Problems to work on —
1. Name each proper name that appears in the commentary on Episode II, counting each one once.
2. Pick up the commentary on Anakin and Obi-Wan in Episode II after its final sentence and keep writing.

Document segment —
Things get a bit weirder in Episode II, especially early on when Anakin and Obi-Wan are attempting to track down a bounty hunter. (Note that Obi-Wan follows in his master’s footsteps by brainwashing a drug dealer into giving up his livelihood, instead of dealing with him through whatever justice system they have on Coruscant.) When the bounty hunter finally attacks, Obi-Wan could force-pull her gun away, or deflect her blaster shot harmlessly to the ceiling, but instead: off with her hand. Anakin’s sinister little followup remark ("Jedi business. Go back to your drinks.") strikes me as suspiciously like something some fascist secret policeman would say: Don’t worry about our horrible maiming of someone we easily could’ve restrained, just keep drinking. Whatever you do, don't question us...you might be next. Granted, Obi-Wan's acting in self-defense, but at the same time, you have to wonder if he wasn't considering that the pain of losing a hand might make her more willing to talk when he dragged her outside for questioning.

Provided records —
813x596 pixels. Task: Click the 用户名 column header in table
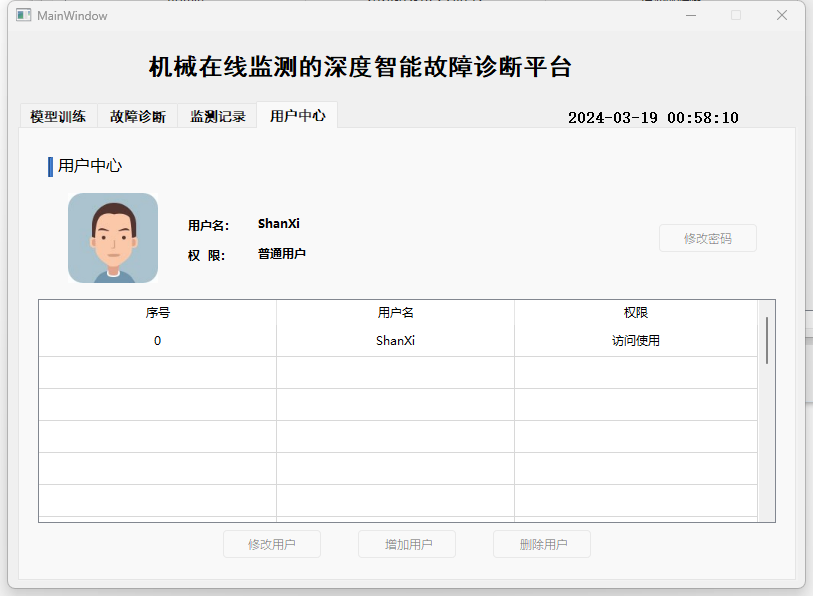coord(395,313)
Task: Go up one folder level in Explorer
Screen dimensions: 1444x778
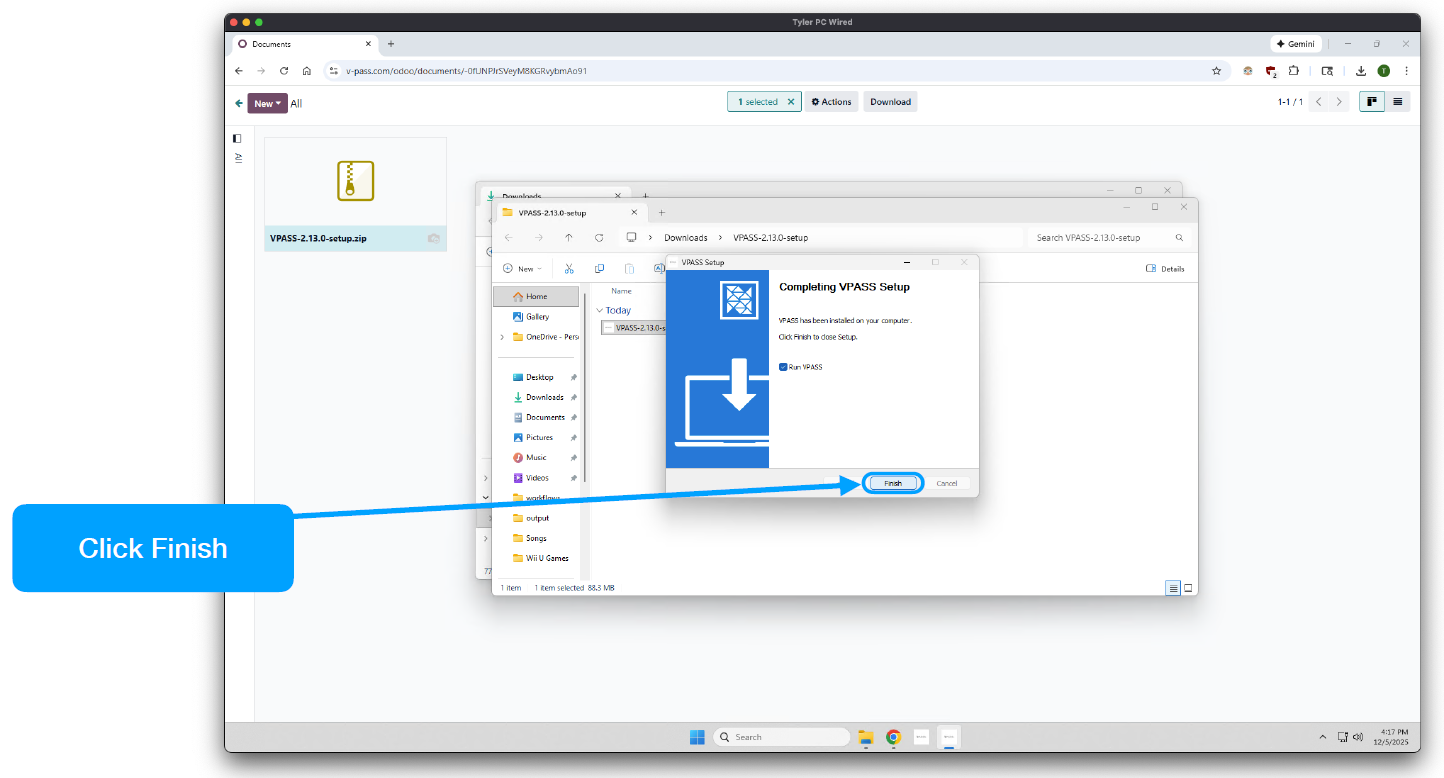Action: (569, 238)
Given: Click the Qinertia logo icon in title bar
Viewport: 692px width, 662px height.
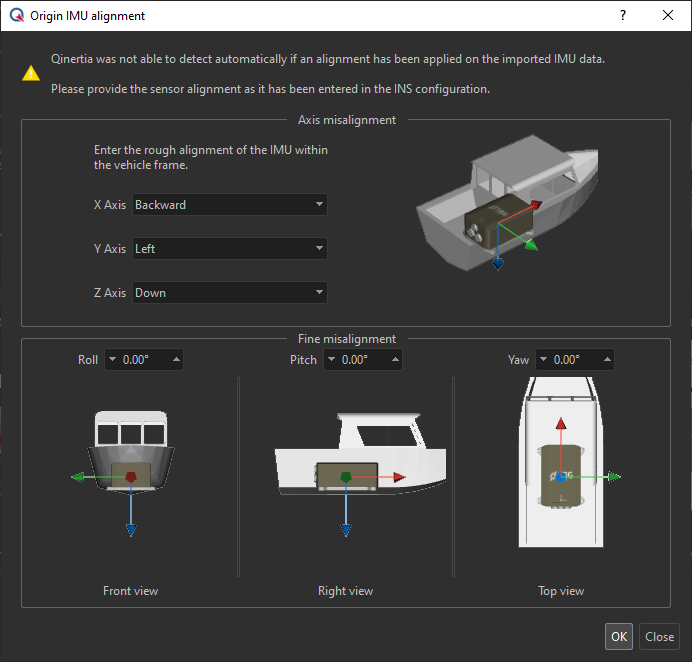Looking at the screenshot, I should click(15, 15).
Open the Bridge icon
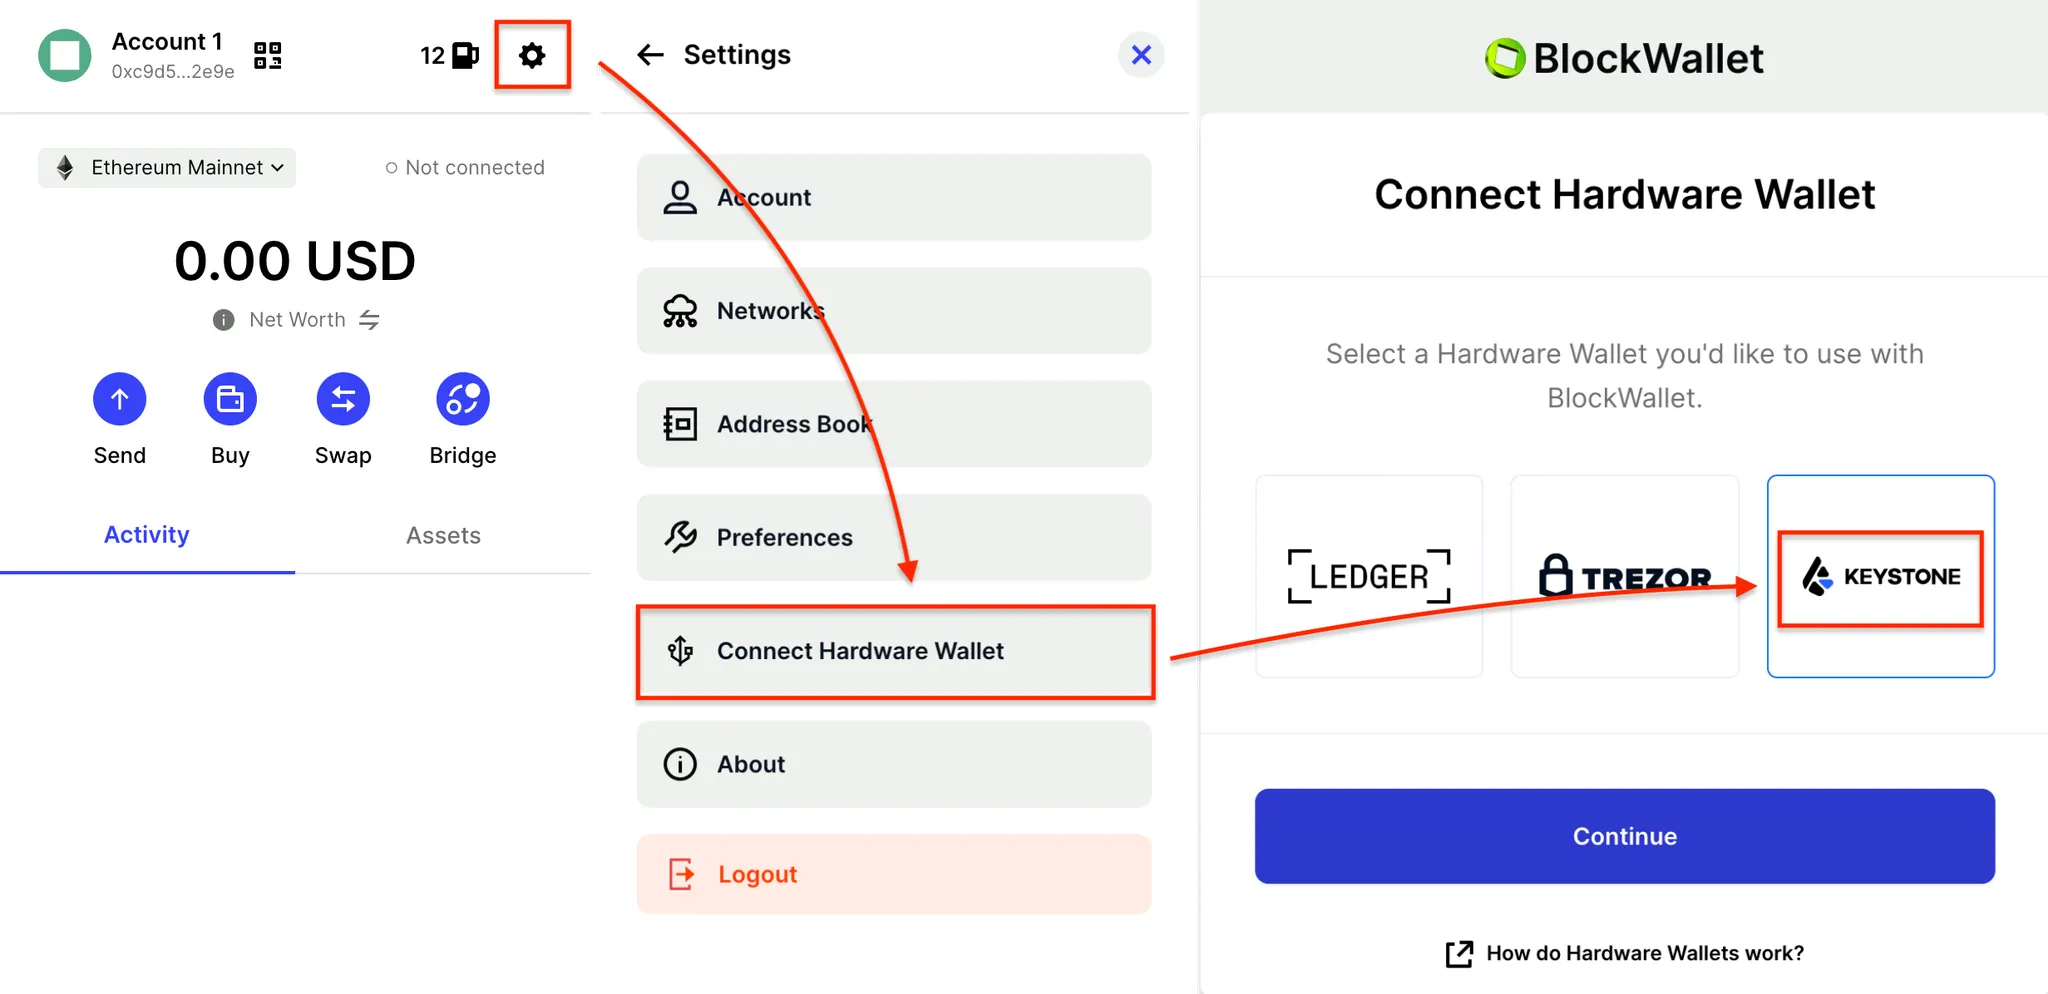 (462, 399)
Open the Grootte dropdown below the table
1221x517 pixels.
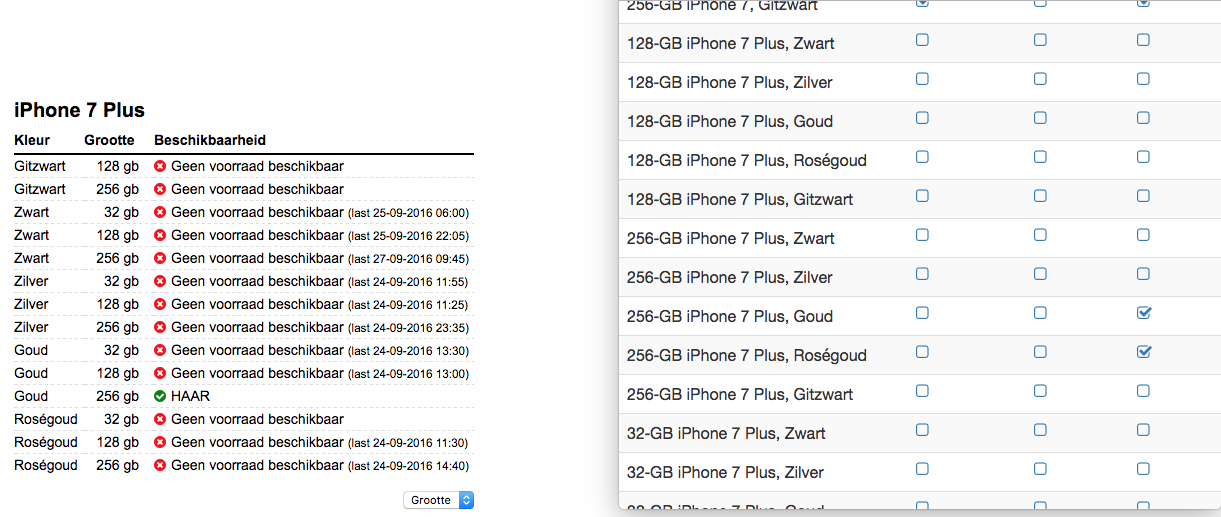point(438,500)
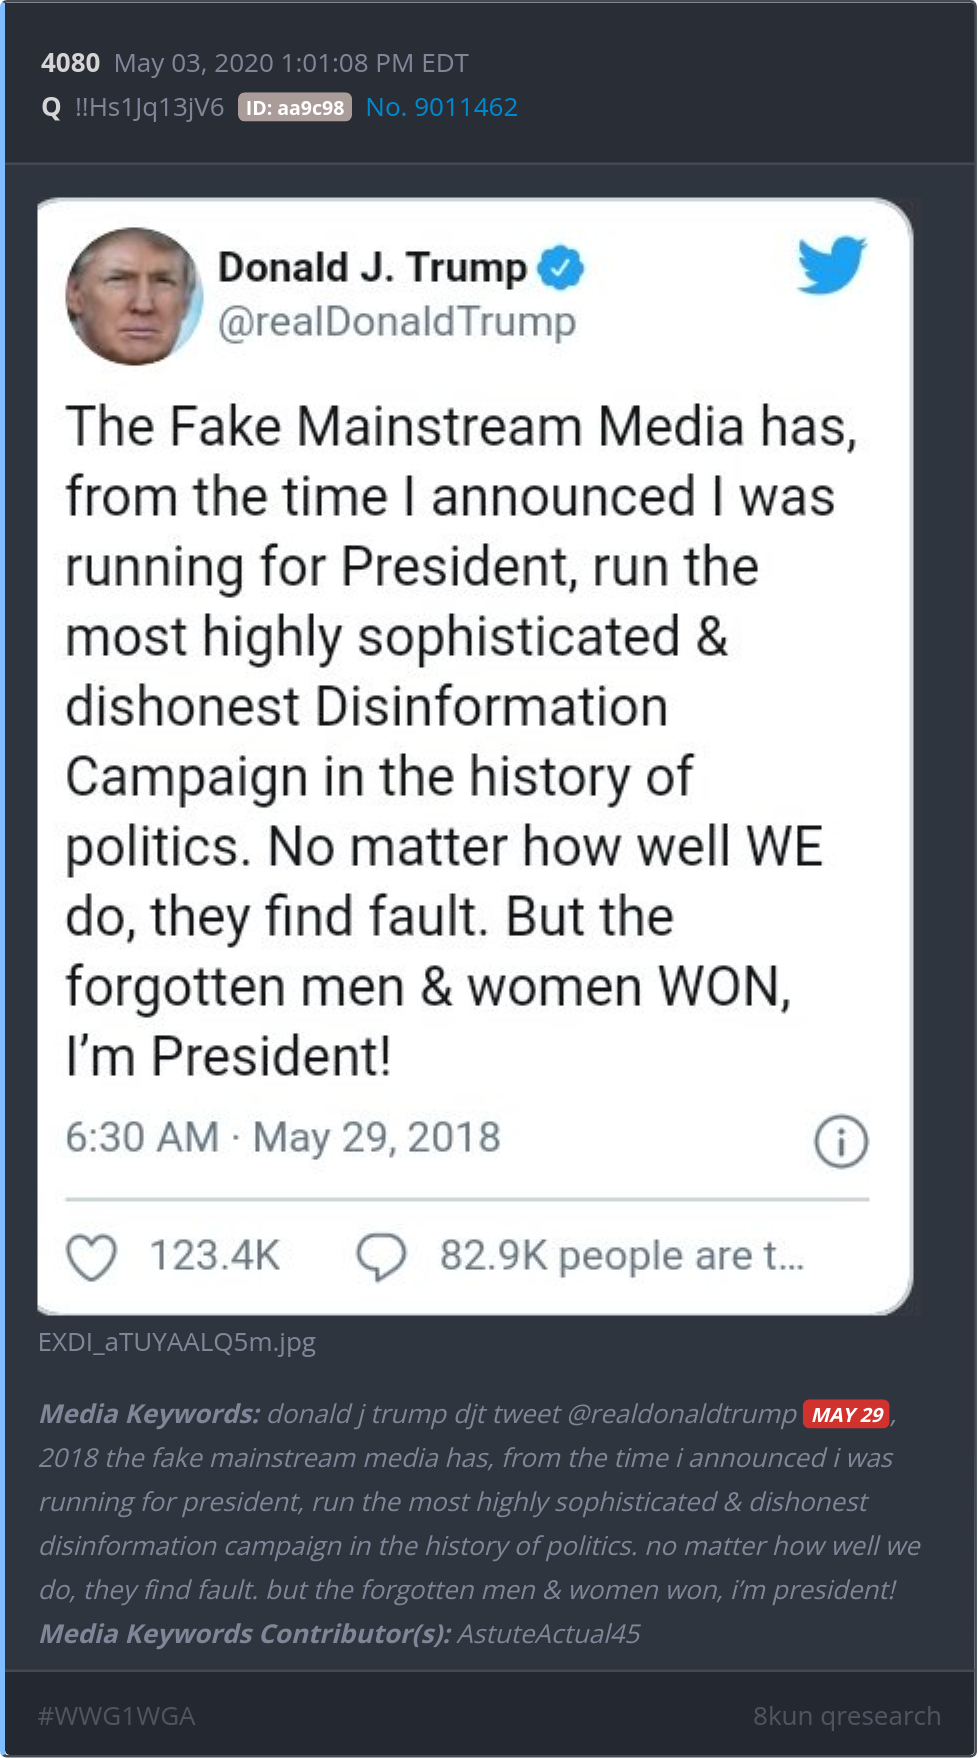
Task: Click the reply speech bubble icon
Action: 382,1256
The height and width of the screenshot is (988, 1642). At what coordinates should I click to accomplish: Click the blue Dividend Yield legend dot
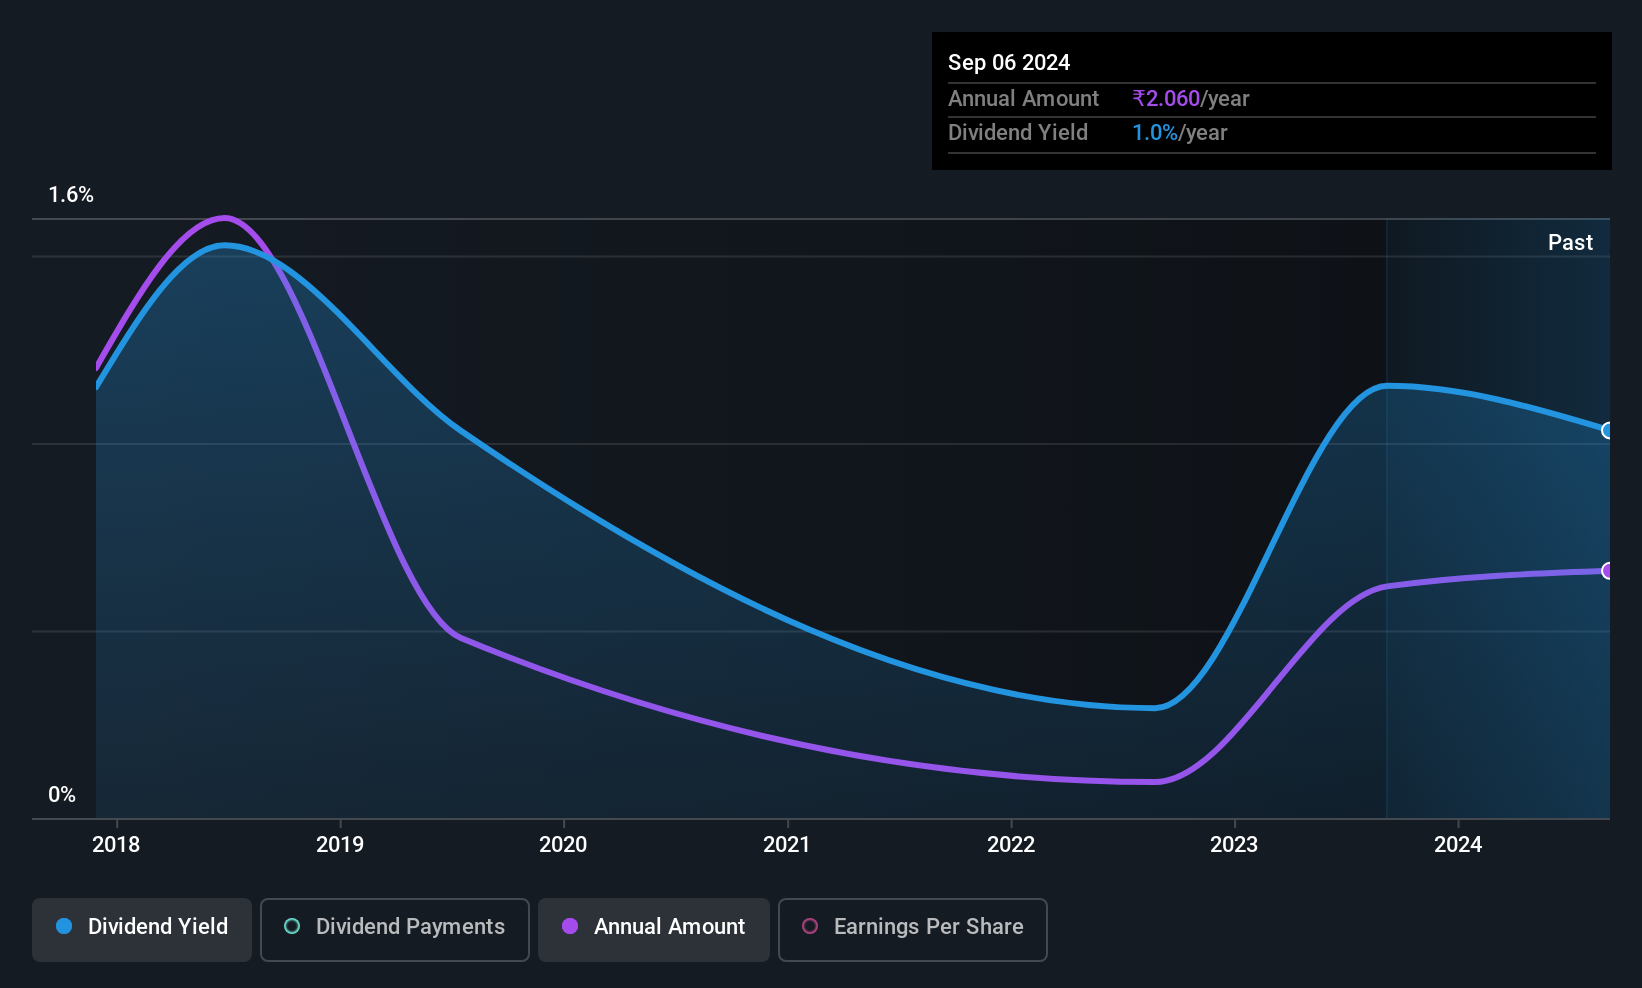click(64, 927)
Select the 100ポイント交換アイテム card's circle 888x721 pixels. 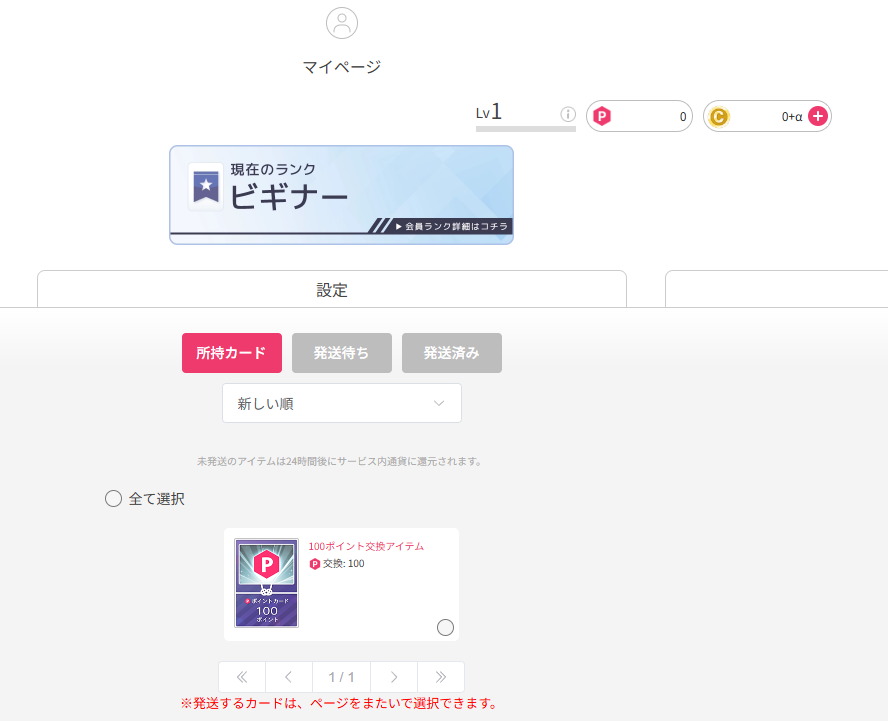[x=445, y=628]
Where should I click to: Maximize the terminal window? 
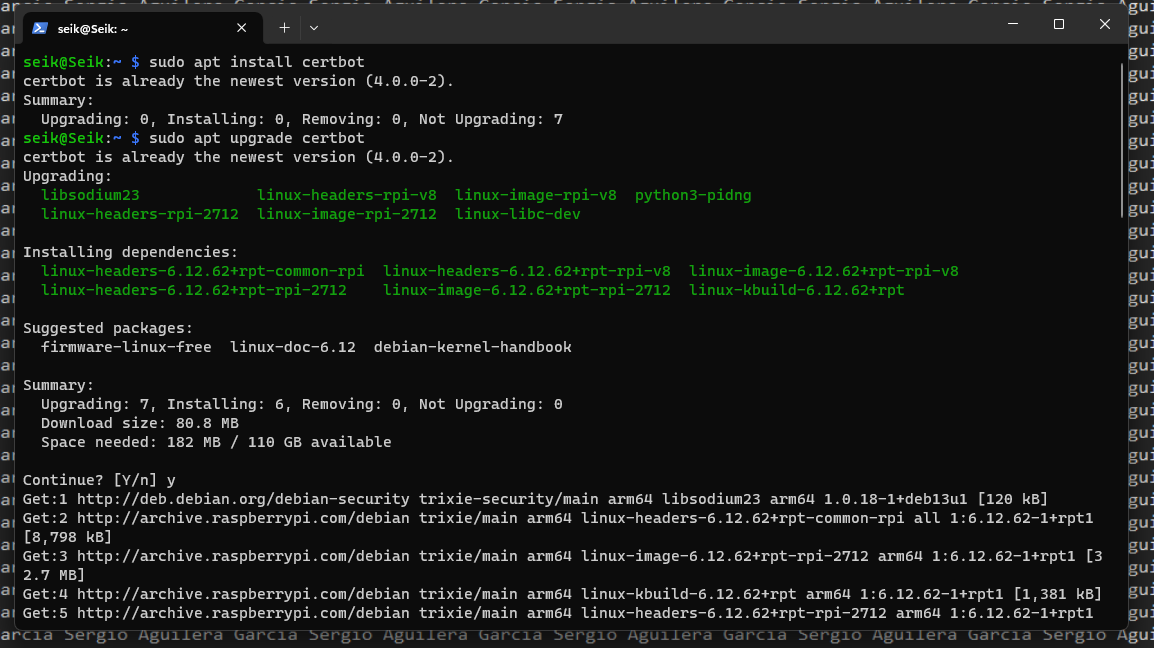pyautogui.click(x=1058, y=24)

Responses in order —
1. Episode II, Anakin, Obi-Wan, Coruscant, Jedi

2.
The last two episodes of the prequel trilogy also expose some of the other weird practices of the Jedi Order, such as their preference to start training soldiers when they were babies, or their restriction on romance for their Jedi. It’s that last restriction that effectively allowed Sidious to control Anakin, and the matter of whether or not Jedi should be able to engage in romantic affairs is dealt with...oddly. The Jedi seem to be intended to be no less robotic than the droids they’re fighting against, even though any sane audience member would of course want them to enjoy a little romance here and there. In a weird way, Lucas treats Anakin’s desire to have a normal enough romantic life as the end of the world; it’s effectively the downfall of the entire Jedi Order and causes the deaths of thousands of Jedi. But, you know, you could draw a parallel to modern religions and simply say that if the Jedi weren’t such dicks about letting their members have relationships, Anakin wouldn’t have felt the need to hide that relationship, which would’ve hopefully eliminated the problems he eventually ran into.
In the end, the prequel trilogy commits a pretty big sin against fans of Star Wars by making the Jedi seem a lot less mythologically cool than they were in the original trilogy; it’s worth noting that perhaps the coolest new character Lucas introduces is actually a Sith. The Sith are obviously the greater evil in the universe, but that doesn't mean that the Jedi are portrayed as saints in the prequel trilogy themselves; if anything, Lucas has made them more morally ambiguous and physically tenuous. But that’s just my opinion; I am, as always, curious to hear your thoughts on the matter. Am I misreading the prequels a bit too much? By exposing the political and bureaucratic side of their Order, did Lucas make you want to be one less? Or are they still the coolest heroes in the history of sci-fi? Please do let us know your thoughts on this in the comments below!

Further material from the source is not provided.